**DATA PROVIDED:**
BEGIN
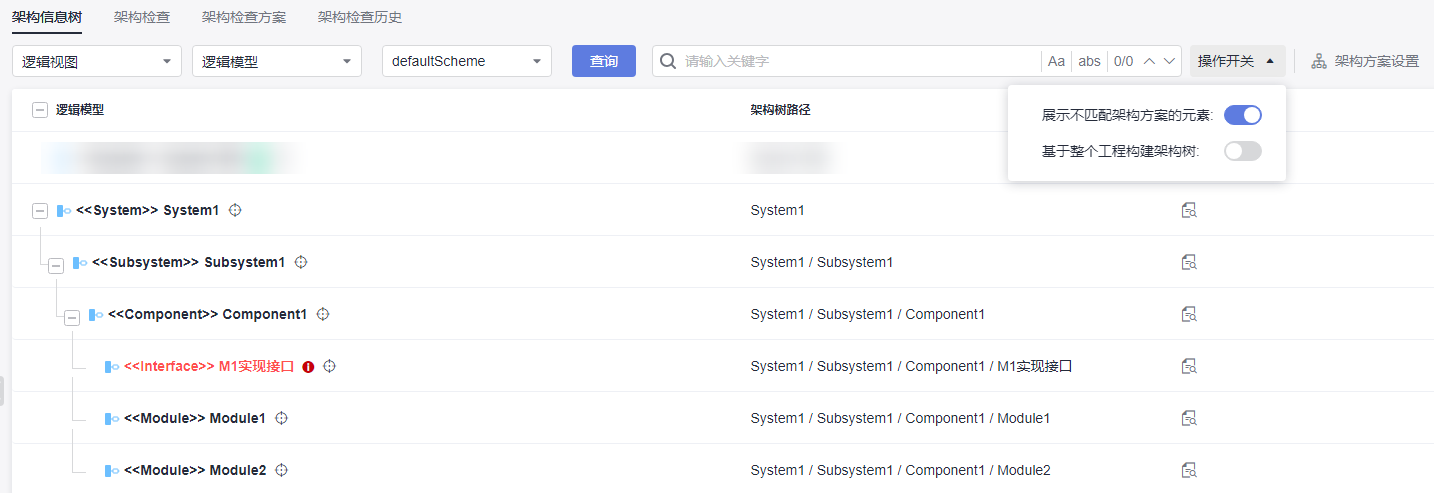Open the 架构检查历史 tab
The image size is (1434, 493).
360,17
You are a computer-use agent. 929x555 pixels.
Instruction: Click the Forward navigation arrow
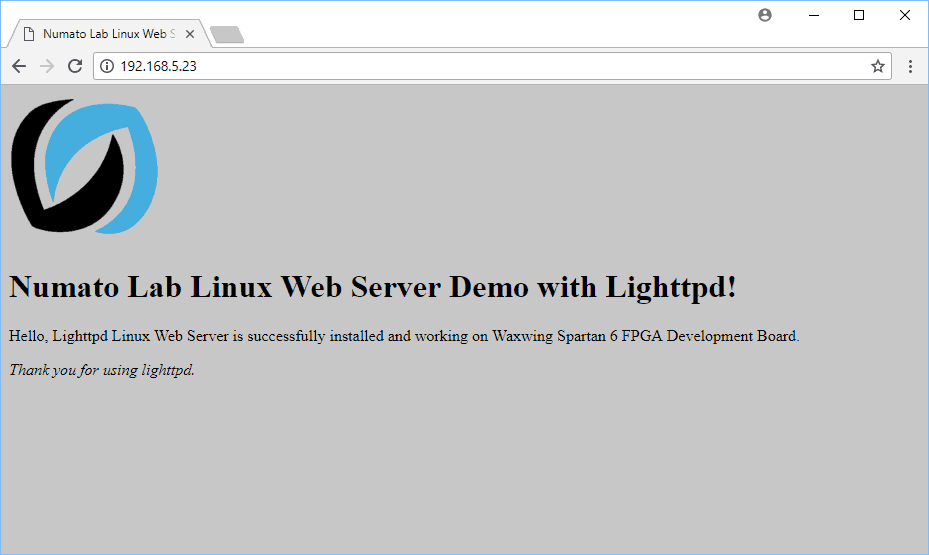coord(46,66)

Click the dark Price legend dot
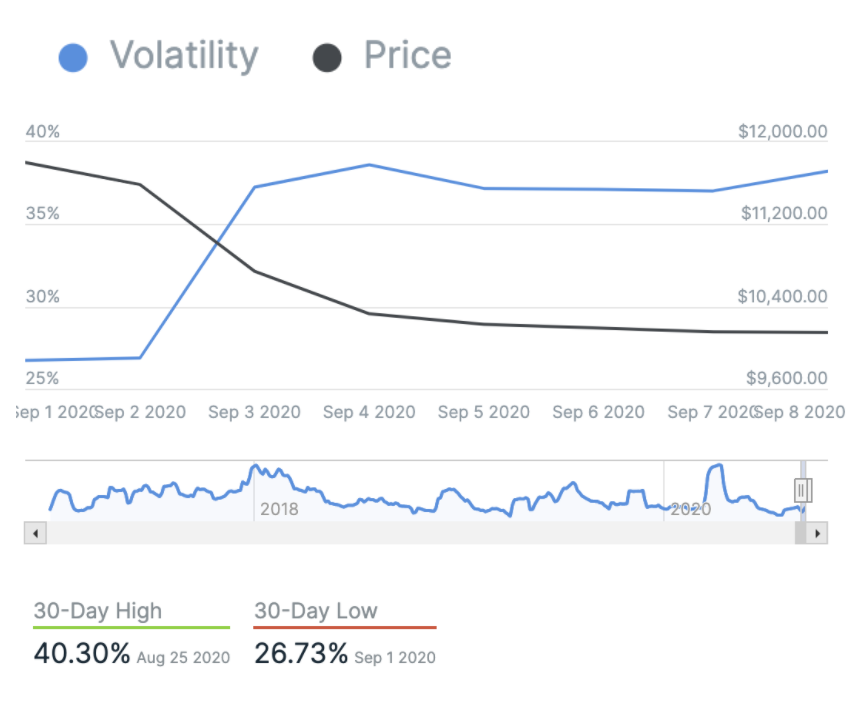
END
**WHAT IS REQUIRED:** All that is needed is the span from the line with "Instruction: Click the" through the last line of the material above, reproduced exactly and free of pictures.

**TASK RESULT:**
Instruction: Click the Forward navigation arrow
coord(46,66)

Click the dark Price legend dot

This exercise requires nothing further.